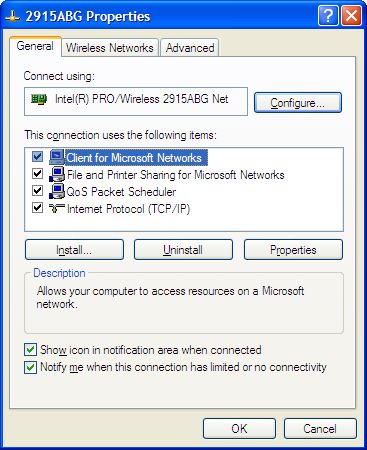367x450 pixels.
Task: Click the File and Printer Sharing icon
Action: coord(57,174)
==
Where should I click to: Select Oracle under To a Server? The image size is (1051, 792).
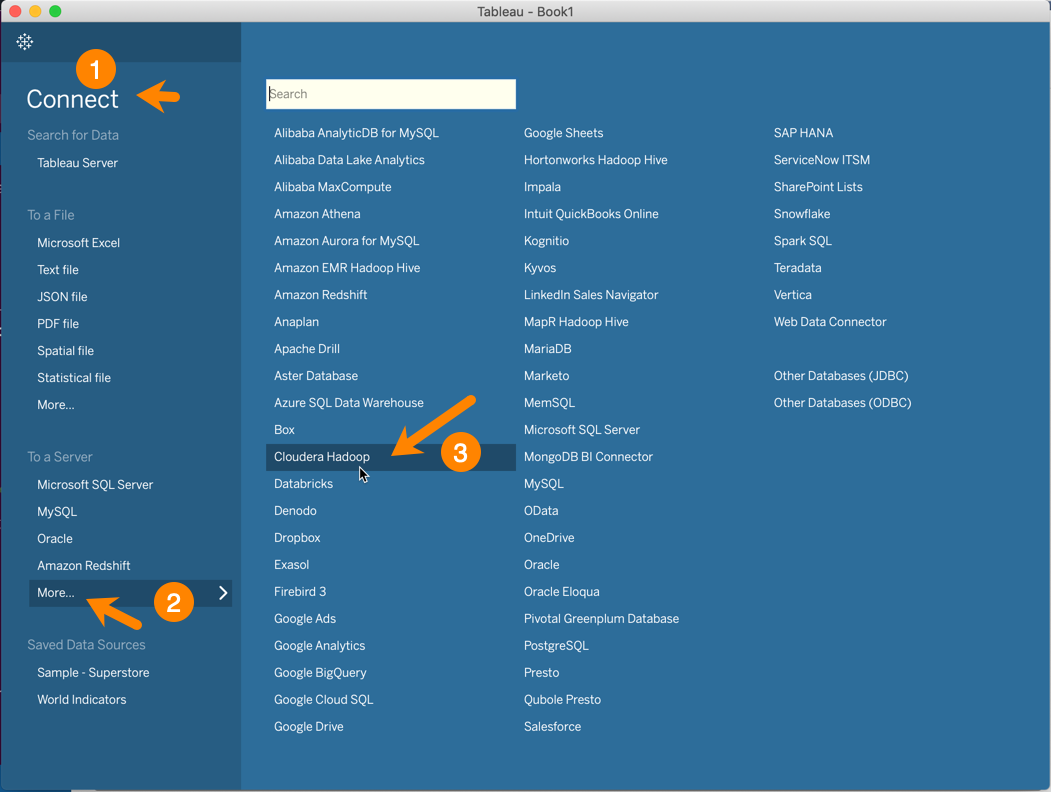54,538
* * *
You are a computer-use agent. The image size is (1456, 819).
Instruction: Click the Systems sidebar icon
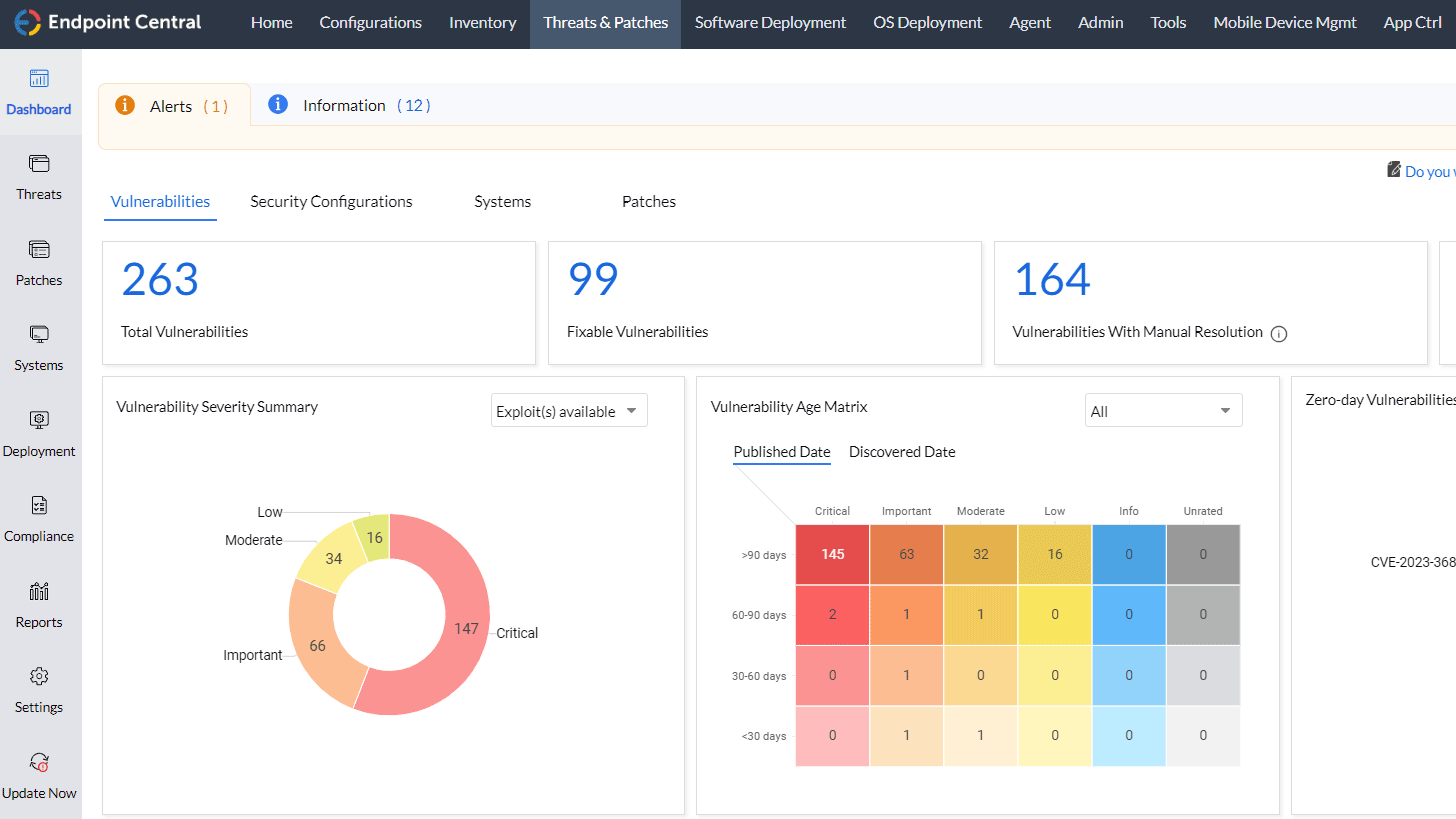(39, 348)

PROBLEM » Output the lines from the one with "367x450 pixels." up to and including the one with "Action: coord(57,174)" as a JSON list of strings, one string per line, leaving out blank lines and the pictures.

REPLY »
[
  "367x450 pixels.",
  "Task: Click the File and Printer Sharing icon",
  "Action: coord(57,174)"
]